If a line in the records below holds the word "computer", copy it.

Records from a data source
# # #

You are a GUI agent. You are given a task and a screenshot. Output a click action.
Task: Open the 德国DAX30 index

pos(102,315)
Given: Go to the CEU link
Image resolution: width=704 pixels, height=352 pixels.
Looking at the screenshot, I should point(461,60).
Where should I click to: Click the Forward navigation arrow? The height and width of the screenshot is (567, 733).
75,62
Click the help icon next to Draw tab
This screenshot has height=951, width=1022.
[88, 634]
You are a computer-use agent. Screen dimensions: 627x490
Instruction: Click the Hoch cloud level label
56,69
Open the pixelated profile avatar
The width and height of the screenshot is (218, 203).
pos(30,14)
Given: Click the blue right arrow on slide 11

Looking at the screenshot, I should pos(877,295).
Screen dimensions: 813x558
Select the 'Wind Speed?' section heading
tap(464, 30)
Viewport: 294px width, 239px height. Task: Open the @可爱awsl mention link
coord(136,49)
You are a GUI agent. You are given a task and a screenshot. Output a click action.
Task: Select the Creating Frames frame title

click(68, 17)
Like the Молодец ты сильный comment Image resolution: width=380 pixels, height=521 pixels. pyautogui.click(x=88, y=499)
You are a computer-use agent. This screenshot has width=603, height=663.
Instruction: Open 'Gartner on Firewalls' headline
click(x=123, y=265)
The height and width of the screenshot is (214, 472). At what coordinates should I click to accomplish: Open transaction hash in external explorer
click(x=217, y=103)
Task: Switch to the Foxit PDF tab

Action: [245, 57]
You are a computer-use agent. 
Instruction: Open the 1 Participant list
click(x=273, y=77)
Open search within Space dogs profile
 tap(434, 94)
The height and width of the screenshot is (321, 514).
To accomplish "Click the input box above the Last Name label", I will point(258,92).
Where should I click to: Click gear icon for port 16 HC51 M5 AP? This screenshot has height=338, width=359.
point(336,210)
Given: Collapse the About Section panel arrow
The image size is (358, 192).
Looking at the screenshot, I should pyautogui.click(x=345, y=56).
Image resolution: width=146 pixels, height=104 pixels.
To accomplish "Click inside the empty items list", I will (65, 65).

# # #

§ COMPLETED TASK
You are a computer-use agent. Screen dimensions: 627x490
You are a computer-use agent. This screenshot has width=603, height=663.
You are a computer-use agent. 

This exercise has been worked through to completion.